:: How to complete this task ::
Reproduce the records starting at the line that contains "AHIR VA PUBLICAR" and running to the last line, exactly and in full.

[Saved entries]
====

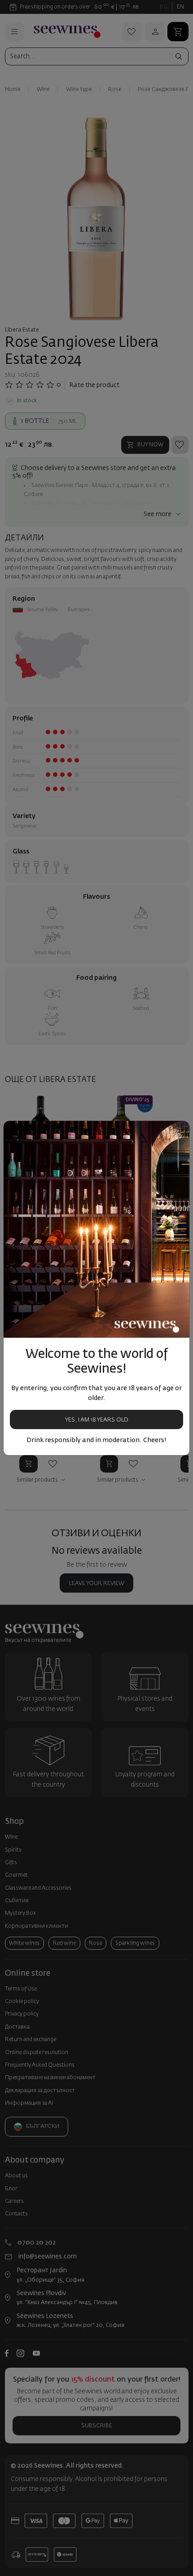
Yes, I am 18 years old (96, 1420)
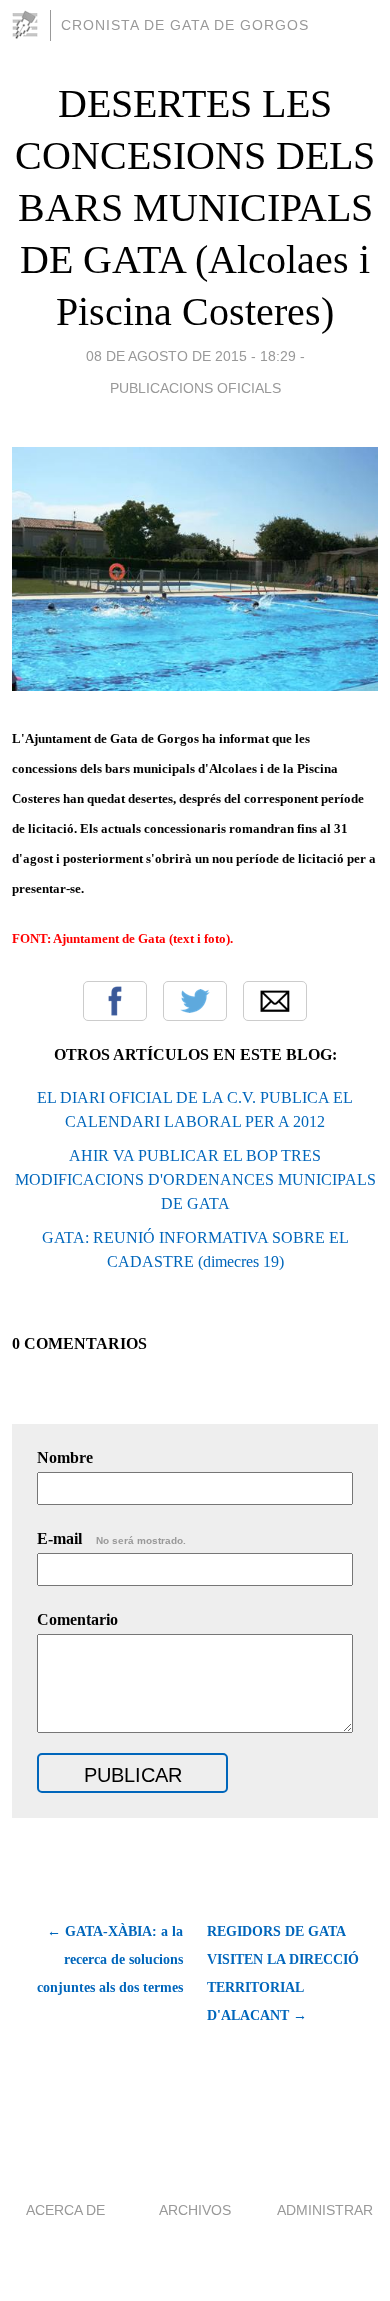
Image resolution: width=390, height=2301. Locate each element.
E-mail (111, 1538)
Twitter (195, 1001)
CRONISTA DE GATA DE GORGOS (185, 25)
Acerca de (65, 2210)
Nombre (65, 1457)
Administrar (325, 2210)
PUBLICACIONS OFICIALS (195, 388)
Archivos (195, 2210)
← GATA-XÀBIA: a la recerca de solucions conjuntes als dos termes (110, 1959)
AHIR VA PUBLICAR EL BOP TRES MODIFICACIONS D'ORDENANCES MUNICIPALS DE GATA (195, 1179)
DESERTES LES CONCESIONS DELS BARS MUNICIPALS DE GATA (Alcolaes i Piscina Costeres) (195, 207)
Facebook (115, 1001)
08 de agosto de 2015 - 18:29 (191, 356)
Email (275, 1001)
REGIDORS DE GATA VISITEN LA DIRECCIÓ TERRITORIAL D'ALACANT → (283, 1973)
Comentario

====

:: Written answer ::
AHIR VA PUBLICAR EL BOP TRES MODIFICACIONS D'ORDENANCES MUNICIPALS DE GATA (195, 1179)
DESERTES LES CONCESIONS DELS BARS MUNICIPALS DE GATA (Alcolaes i Piscina Costeres) (195, 207)
Facebook (115, 1001)
08 de agosto de 2015 - 18:29 (191, 356)
Email (275, 1001)
REGIDORS DE GATA VISITEN LA DIRECCIÓ TERRITORIAL D'ALACANT → (283, 1973)
Comentario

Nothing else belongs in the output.